COME LA DESTRA FINGE CHE LA SARDEGNA NON ABBIA PERSO 80.000 ABITANTI
Un importante esponente del centrodestra ha detto al TG che il fatto che la ripartizione dei seggi per le prossime elezioni sarde sia rimasta invariata dimostra che le politiche contro lo spopolamento della Giunta Solinas stanno funzionando.
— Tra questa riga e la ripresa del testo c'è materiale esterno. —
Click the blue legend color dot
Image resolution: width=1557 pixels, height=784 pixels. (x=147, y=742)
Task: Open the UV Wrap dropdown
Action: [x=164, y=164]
Si tratta di una strategia comunicativa interessante: l’esponente del centrodestra pensa “siccome i collegi più piccoli non hanno perso seggi allora posso far credere ai sardi che negli ultimi 5 anni abbiamo agito bene nel contrasto allo spopolamento”.
È anche una strategia patetica e facile da smontare: la distribuzione dei seggi è rimasta invariata perché tutta la Sardegna ha perso abitanti!
I dati sono impietosi: in questi anni la Sardegna ha perso 78.148 abitanti (più dell’intera Quartu, la terza città dell’isola) scendendo abbondantemente sotto la soglia del milione e seicentomila abitanti.
Questa perdita si è distribuita in modo proporzionale sul territorio isolano e dunque, per questo, il numero dei seggi è rimasto invariato bei vari collegi. Non certo perché le politiche del centrodestra abbiano fermato l’emorragia di abitanti della nostra terra!
Quando una classe politica mente così spudoratamente e cerca così platealmente di nascondere la polvere sotto il tappeto è meglio che vada a casa. Abbiamo fin troppi problemi da gestire per poterci permettere per altri 5 anni una politica di così basso livello.